Sitecoreバージョン10.2およびSitecoreバージョン10.3のアップグレード手順

下記の図は、アップグレードの過程で作成されるブランチ、および実行されるパイプラインを示しています。

ディザスタ リカバリなし・基本的なディザスタ リカバリ コールド スタンバイAKS 8.png

マネージド ディザスタ リカバリ ホット スタンバイ
AKS9.png

 

重要:

以下の手順に従って、アップグレードを実施してください。

  1. 必要なトポロジーおよびバージョン向けのアップグレード パッケージをこちらのストレージからダウンロードします。
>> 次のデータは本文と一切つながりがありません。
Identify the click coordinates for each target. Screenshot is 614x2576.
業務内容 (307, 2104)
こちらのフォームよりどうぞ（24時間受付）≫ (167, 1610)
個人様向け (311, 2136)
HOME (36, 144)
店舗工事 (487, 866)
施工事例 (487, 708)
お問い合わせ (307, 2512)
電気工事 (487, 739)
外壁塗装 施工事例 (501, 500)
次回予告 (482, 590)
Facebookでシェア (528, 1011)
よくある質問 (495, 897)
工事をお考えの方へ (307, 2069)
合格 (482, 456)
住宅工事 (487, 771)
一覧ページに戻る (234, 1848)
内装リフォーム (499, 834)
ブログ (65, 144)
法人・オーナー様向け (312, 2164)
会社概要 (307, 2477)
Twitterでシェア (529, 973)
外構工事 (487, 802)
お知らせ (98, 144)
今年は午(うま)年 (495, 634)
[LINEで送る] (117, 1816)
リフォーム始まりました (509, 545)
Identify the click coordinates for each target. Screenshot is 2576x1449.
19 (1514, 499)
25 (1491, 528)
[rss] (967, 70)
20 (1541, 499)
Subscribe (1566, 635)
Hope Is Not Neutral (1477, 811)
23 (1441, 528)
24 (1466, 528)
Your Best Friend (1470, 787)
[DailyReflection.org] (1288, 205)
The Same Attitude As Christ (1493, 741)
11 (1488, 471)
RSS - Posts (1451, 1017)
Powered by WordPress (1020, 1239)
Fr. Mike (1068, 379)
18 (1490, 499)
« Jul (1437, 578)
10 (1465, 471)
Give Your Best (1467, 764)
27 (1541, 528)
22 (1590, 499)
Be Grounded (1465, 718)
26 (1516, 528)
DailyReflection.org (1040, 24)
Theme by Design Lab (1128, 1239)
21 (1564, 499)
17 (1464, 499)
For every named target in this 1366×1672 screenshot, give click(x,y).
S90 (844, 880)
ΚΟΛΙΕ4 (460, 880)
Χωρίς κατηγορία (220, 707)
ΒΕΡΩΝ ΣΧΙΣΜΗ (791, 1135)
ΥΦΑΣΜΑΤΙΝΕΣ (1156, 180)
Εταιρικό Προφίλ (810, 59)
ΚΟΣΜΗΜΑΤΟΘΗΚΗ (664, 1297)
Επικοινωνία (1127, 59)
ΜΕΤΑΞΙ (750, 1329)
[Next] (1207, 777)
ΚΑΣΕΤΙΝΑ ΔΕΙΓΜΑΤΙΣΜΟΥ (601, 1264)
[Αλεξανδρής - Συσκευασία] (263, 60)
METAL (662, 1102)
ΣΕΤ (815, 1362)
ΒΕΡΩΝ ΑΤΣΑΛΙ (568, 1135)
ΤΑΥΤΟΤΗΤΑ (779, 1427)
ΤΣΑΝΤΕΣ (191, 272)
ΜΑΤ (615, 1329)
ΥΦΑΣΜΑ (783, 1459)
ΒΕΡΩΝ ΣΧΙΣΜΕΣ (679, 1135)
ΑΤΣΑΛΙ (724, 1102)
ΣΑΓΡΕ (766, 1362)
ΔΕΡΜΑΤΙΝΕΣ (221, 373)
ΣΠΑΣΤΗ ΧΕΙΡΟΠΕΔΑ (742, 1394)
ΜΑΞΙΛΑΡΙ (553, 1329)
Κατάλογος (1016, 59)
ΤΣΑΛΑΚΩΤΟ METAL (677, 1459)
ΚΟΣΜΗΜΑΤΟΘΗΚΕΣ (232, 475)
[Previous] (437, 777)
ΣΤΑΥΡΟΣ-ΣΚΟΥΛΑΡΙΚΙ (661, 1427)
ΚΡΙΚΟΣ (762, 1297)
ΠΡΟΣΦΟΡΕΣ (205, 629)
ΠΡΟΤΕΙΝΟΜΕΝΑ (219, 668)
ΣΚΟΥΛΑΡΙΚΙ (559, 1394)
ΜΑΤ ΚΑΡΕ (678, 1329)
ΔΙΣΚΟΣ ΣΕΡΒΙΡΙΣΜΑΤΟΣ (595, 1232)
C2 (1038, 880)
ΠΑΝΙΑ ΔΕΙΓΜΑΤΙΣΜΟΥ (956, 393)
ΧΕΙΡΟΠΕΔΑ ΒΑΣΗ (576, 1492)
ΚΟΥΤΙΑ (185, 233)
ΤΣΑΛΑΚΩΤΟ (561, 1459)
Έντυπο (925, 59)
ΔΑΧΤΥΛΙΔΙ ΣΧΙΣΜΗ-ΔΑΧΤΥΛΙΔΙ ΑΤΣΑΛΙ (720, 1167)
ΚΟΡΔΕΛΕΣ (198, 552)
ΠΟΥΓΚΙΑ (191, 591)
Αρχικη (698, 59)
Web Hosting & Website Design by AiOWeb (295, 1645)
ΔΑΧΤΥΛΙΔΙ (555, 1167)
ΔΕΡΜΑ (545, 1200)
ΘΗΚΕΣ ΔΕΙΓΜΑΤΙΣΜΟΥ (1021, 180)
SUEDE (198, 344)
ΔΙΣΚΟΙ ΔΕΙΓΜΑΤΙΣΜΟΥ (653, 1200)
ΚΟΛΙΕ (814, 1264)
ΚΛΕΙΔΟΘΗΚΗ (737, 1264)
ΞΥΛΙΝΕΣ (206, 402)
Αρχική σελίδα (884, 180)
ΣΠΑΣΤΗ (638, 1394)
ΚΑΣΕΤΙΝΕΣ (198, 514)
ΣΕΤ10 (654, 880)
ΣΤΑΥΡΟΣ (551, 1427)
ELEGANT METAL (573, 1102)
利用可能なアップグレード パッケージの一覧は以下の通りです。 
    • Sitecoreバージョン10.2.0ソリューション:
      • mcc.xp.upgrade.10.2.0-r.0.1.321604.nupkg
      • mcc.xm.upgrade.10.2.0-r.0.1.321604.nupkg
    • Sitecoreバージョン10.3.0ソリューション:
      • mcc.xp.upgrade.10.3.0-r.0.1.321605.nupkg
      • mcc.xm.upgrade.10.3.0-r.0.1.321605.nupkg
  2. AKS-125-upgrade-preparation.zip」パッケージをこちらのストレージからダウンロードします。
  3. 「Infrastructure」のmasterブランチの新しい一時的なブランチを作成します。このブランチは、以降の手順では「upgrade-preparation」ブランチと呼称します。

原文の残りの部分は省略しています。